Ralf put his hand up, silencing his colleague. He turned to me.
“Odie is usually a hot French girl,” he said. “At least over here.”
“But, you spoke to me on the Kickoff Ca—" I began before remembering that this customer had not had the standard Kickoff Call. We’d done all our correspondence via Email. I was relieved that my skin color and my eye had nothing to do with Ralf’s response, and a little embarrassed for thinking it. Ralf showed up early at the hotel because he thought he might get some from Odie the Hot French Chick! In Europe, businessmen still dress up, but I bet these guys put on their best suits in preparation for Odie the Hot French Chick.
“Odie is usually short for Odile,” said another gentlemen. Odile, like Odell, is a Creole name. Odile is, in fact, the feminine version of my name, as I would later learn.

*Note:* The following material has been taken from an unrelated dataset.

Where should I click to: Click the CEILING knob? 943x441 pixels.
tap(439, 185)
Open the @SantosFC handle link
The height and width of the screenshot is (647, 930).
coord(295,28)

Looking out at the sea of disappointed faces, horny programming nerds who cleaned up real nicely in the hopes of some spank bank material in the guise of a software trainer, I felt horrible. I’d never wished I was a girl before, but so help me, I felt so bad that I wished I could have turned into Josephine Baker. With my banana skirt and my bare, perky sepia toned tits, I’d dance around the room singing “JAVA-JAVA-JAVA-JAVA-JAVA-JAVA-OOOH! JAVA-JAVA-JAVA-JAVA-JAVA-JAVA-OOOH!”
That wasn’t going to happen.
“I’m sorry, boys,” I said. “But even if I went back to the hotel and put on a dress, I won’t be a hot French chick. Most programmers are men.” They nodded. With our misunderstanding finally resolved, I taught my class for the rest of the day.
The next morning, I put on another suit and walked to the office on my own. After climbing about 4,000 stairs, I once again found myself in the conference room. This time, however, I was met by a bunch of far shabbier looking guys. Nobody had a suit on but me. Hell, some of them didn’t even have shoes on. They were wearing flip flops and wife beaters. One guy’s hair screamed out for a comb. It looked like these guys had just rolled out of bed!
“Ain't this a bitch!” I thought. “They got all decked out for me yesterday, but now that they know the truth, they come in looking like THIS?! I’m not hot enough for them to continue to look DECENT?!!” I was mad as hell.
“You don’t have to dress up,” said Ralf. “We tend to wear jeans here, unlike most German companies.” Jeans? I thought “That fool over there looks like he’s in his boxer shorts!” I’m exaggerating, but only slightly. Yesterday, this conference room looked like Baptist church. Today it looked like Animal House.
No matter. I taught the class and, at the end of the week, Ralf and his group were comfortable enough with me to take me out to a biergarten and show me a good time. They gave me lessons on Bavarian beer and cuisine, and we laughed and joked like old friends. We got real drunk, but even through beer goggles, I still didn’t look like a hot French chick. And it was just as well; they wouldn’t have paid attention to the lecture if I had been Odile and not Odell.
After this experience, whenever my EMEA project manager requested me to do a project for his European customers, I always reminded him:
“Make sure you tell the customer that I’m a boy!”